Dès lors, il n'apparaît pas injustifié que les salariés obtiennent un « droit de regard » préventif sur une offre qui les concerne au moins aussi directement que les actionnaires de l'entreprise . C'est ce que propose l'article 6 de la présente PPL qui introduit une procédure d'information-consultation du comité d'entreprise. De même, l'article 7 offre aux sociétés la possibilité de se constituer un actionnariat salarié significatif, de nature à l'aider à se prémunir contre toute OPA hostile.
C. UN ENJEU DE SOUVERAINETÉ ÉCONOMIQUE
Parmi les 500 plus grandes entreprises au monde, en termes de chiffre d'affaires, 31 seraient françaises 4 ( * ) , dont deux parmi les vingt premières. C'est évidemment une chance pour l'économie française qu'il convient de préserver.

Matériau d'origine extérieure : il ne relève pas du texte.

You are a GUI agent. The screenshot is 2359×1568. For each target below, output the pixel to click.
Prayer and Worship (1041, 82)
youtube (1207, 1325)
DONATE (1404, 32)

En 2007, notre ancien collègue Christian Gaudin, rapporteur de la mission commune d'information sur la localisation des centres de décision, écrivait : « il ne fait pas de doute que le lien de nationalité qui attache une entreprise à un pays, malgré tous les facteurs contemporains tendant à relativiser ce lien, influence, à des degrés variables selon les cas, les choix de cette entreprise » 5 ( * ) .
C'est pourquoi, dans une compétition mondialisée, la France doit à la fois démontrer sa capacité à attirer les investissements internationaux mais également veiller à ce que des appétits « vautours » ne viennent pas dépecer le tissu productif national.
Un subtil équilibre doit donc être trouvé d'autant que, comme le rappelle notre collègue députée Clotilde Valter, rapporteure, des pays comme les Etats-Unis ou la Chine ont mis en oeuvre des mesures de protection de leurs industries.
Ainsi, la mise en place de droits de vote double pour les actionnaires qui restent au minimum deux ans au capital d'une entreprise (article 5 de la PPL) ou la suppression du principe de neutralité des organes dirigeants lors d'une OPA (article 8 de la PPL) participent de cet équilibre délicat en faveur du maintien de l'industrie en France.
* 3 Christophe Clerc, Fabrice Demarigny, Diego Valiante, Mirzha de Manuel Aramendia, A Legal and Economic Assessment of European Takeover Regulation , 2012 .
* 4 Fortune Global 500, Classement 2012 des 500 plus grandes entreprises mondiales, 8 juillet 2013.
* 5 Christian Gaudin, La bataille des centres de décision : promouvoir la souveraineté économique de la France à l'heure de la mondialisation , n° 347, 22 juin 2007.